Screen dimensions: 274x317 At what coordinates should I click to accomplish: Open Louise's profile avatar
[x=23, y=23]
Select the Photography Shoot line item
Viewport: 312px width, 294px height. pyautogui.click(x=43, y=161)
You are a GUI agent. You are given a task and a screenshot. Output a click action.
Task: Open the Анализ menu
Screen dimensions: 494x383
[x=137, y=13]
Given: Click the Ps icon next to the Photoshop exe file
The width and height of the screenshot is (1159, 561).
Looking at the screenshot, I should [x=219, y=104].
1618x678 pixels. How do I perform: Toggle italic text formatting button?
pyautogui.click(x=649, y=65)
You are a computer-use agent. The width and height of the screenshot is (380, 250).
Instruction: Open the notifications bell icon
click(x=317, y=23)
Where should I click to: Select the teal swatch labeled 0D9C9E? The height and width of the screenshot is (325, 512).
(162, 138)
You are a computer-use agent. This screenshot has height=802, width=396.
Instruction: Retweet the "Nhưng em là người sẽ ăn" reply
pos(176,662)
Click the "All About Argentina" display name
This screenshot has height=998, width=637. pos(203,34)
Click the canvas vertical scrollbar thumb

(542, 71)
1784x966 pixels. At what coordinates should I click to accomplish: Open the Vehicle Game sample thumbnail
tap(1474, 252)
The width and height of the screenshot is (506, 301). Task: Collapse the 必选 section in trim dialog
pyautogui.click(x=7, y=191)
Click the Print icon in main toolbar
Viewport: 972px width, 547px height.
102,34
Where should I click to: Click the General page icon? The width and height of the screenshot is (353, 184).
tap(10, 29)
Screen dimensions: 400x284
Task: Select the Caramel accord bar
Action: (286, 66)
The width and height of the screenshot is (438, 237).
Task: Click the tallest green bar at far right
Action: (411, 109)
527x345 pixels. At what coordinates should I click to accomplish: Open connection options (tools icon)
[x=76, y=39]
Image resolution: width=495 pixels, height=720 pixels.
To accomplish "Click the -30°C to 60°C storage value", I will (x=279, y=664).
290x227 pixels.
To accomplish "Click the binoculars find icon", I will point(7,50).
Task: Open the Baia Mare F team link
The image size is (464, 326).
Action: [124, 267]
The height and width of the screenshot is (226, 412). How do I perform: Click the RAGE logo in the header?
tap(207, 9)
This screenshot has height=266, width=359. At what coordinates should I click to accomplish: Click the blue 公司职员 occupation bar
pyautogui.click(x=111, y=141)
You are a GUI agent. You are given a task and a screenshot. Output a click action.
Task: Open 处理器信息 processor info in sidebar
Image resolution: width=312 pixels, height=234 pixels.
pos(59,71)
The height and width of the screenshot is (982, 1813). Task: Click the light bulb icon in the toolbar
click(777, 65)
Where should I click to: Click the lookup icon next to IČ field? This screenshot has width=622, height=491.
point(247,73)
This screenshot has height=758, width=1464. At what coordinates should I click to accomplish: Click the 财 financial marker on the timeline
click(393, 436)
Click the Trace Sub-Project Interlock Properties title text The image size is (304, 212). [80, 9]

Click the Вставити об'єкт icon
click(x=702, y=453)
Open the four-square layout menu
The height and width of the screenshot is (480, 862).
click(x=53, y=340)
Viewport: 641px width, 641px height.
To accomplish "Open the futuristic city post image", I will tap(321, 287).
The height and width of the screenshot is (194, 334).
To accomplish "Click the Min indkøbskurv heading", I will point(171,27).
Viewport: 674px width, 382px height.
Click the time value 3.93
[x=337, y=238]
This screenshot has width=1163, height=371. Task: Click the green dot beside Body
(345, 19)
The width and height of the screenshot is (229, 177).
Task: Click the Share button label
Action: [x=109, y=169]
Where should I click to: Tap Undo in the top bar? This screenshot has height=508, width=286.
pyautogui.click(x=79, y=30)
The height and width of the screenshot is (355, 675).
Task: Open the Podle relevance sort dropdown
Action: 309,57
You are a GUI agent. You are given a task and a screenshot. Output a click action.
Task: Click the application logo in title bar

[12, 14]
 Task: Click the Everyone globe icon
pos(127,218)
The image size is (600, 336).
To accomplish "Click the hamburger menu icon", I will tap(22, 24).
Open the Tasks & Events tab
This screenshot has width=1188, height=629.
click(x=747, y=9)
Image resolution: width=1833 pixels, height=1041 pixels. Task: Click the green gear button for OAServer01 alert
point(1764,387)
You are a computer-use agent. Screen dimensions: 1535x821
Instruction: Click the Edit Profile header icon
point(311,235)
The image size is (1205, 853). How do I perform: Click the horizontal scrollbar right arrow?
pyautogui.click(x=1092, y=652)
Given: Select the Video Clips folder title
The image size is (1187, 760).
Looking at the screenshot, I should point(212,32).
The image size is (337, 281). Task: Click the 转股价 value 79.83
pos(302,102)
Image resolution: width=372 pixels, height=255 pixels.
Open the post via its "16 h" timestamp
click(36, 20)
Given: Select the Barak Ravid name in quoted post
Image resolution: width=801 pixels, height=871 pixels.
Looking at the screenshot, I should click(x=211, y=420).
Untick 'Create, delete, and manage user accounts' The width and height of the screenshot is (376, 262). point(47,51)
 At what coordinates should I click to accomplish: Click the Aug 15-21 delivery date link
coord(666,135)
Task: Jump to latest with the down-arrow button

◆ Activity ◆
Without omitting anything, output the data verbatim.

◆ Task response ◆
Screen dimensions: 274x317 At what coordinates should I click to accomplish: Open Louise's profile avatar
[x=23, y=23]
Select the Photography Shoot line item
Viewport: 312px width, 294px height. pyautogui.click(x=43, y=161)
You are a GUI agent. You are given a task and a screenshot. Output a click action.
Task: Open the Анализ menu
Screen dimensions: 494x383
[x=137, y=13]
Given: Click the Ps icon next to the Photoshop exe file
The width and height of the screenshot is (1159, 561).
Looking at the screenshot, I should [x=219, y=104].
1618x678 pixels. How do I perform: Toggle italic text formatting button?
pyautogui.click(x=649, y=65)
You are a computer-use agent. The width and height of the screenshot is (380, 250).
Instruction: Open the notifications bell icon
click(x=317, y=23)
Where should I click to: Select the teal swatch labeled 0D9C9E? The height and width of the screenshot is (325, 512).
(162, 138)
You are a computer-use agent. This screenshot has height=802, width=396.
Instruction: Retweet the "Nhưng em là người sẽ ăn" reply
pos(176,662)
Click the "All About Argentina" display name
This screenshot has height=998, width=637. pos(203,34)
Click the canvas vertical scrollbar thumb

(542, 71)
1784x966 pixels. At what coordinates should I click to accomplish: Open the Vehicle Game sample thumbnail
tap(1474, 252)
The width and height of the screenshot is (506, 301). Task: Collapse the 必选 section in trim dialog
pyautogui.click(x=7, y=191)
Click the Print icon in main toolbar
Viewport: 972px width, 547px height.
102,34
Where should I click to: Click the General page icon? The width and height of the screenshot is (353, 184).
tap(10, 29)
Screen dimensions: 400x284
Task: Select the Caramel accord bar
Action: (286, 66)
The width and height of the screenshot is (438, 237).
Task: Click the tallest green bar at far right
Action: (411, 109)
527x345 pixels. At what coordinates should I click to accomplish: Open connection options (tools icon)
[x=76, y=39]
Image resolution: width=495 pixels, height=720 pixels.
To accomplish "Click the -30°C to 60°C storage value", I will (x=279, y=664).
290x227 pixels.
To accomplish "Click the binoculars find icon", I will point(7,50).
Task: Open the Baia Mare F team link
The image size is (464, 326).
Action: [124, 267]
The height and width of the screenshot is (226, 412). How do I perform: Click the RAGE logo in the header?
tap(207, 9)
This screenshot has height=266, width=359. At what coordinates should I click to accomplish: Click the blue 公司职员 occupation bar
pyautogui.click(x=111, y=141)
You are a GUI agent. You are given a task and a screenshot. Output a click action.
Task: Open 处理器信息 processor info in sidebar
Image resolution: width=312 pixels, height=234 pixels.
pos(59,71)
The height and width of the screenshot is (982, 1813). Task: Click the light bulb icon in the toolbar
click(777, 65)
Where should I click to: Click the lookup icon next to IČ field? This screenshot has width=622, height=491.
point(247,73)
This screenshot has height=758, width=1464. At what coordinates should I click to accomplish: Click the 财 financial marker on the timeline
click(393, 436)
Click the Trace Sub-Project Interlock Properties title text The image size is (304, 212). [80, 9]

Click the Вставити об'єкт icon
click(x=702, y=453)
Open the four-square layout menu
The height and width of the screenshot is (480, 862).
click(x=53, y=340)
Viewport: 641px width, 641px height.
To accomplish "Open the futuristic city post image", I will tap(321, 287).
The height and width of the screenshot is (194, 334).
To accomplish "Click the Min indkøbskurv heading", I will point(171,27).
Viewport: 674px width, 382px height.
Click the time value 3.93
[x=337, y=238]
This screenshot has width=1163, height=371. Task: Click the green dot beside Body
(345, 19)
The width and height of the screenshot is (229, 177).
Task: Click the Share button label
Action: [x=109, y=169]
Where should I click to: Tap Undo in the top bar? This screenshot has height=508, width=286.
pyautogui.click(x=79, y=30)
The height and width of the screenshot is (355, 675).
Task: Open the Podle relevance sort dropdown
Action: 309,57
You are a GUI agent. You are given a task and a screenshot. Output a click action.
Task: Click the application logo in title bar

[12, 14]
 Task: Click the Everyone globe icon
pos(127,218)
The image size is (600, 336).
To accomplish "Click the hamburger menu icon", I will tap(22, 24).
Open the Tasks & Events tab
This screenshot has width=1188, height=629.
click(x=747, y=9)
Image resolution: width=1833 pixels, height=1041 pixels. Task: Click the green gear button for OAServer01 alert
point(1764,387)
You are a computer-use agent. Screen dimensions: 1535x821
Instruction: Click the Edit Profile header icon
point(311,235)
The image size is (1205, 853). How do I perform: Click the horizontal scrollbar right arrow?
pyautogui.click(x=1092, y=652)
Given: Select the Video Clips folder title
The image size is (1187, 760).
Looking at the screenshot, I should point(212,32).
The image size is (337, 281). Task: Click the 转股价 value 79.83
pos(302,102)
Image resolution: width=372 pixels, height=255 pixels.
Open the post via its "16 h" timestamp
click(36, 20)
Given: Select the Barak Ravid name in quoted post
Image resolution: width=801 pixels, height=871 pixels.
Looking at the screenshot, I should click(x=211, y=420).
Untick 'Create, delete, and manage user accounts' The width and height of the screenshot is (376, 262). point(47,51)
 At what coordinates should I click to accomplish: Click the Aug 15-21 delivery date link
coord(666,135)
Task: Jump to latest with the down-arrow button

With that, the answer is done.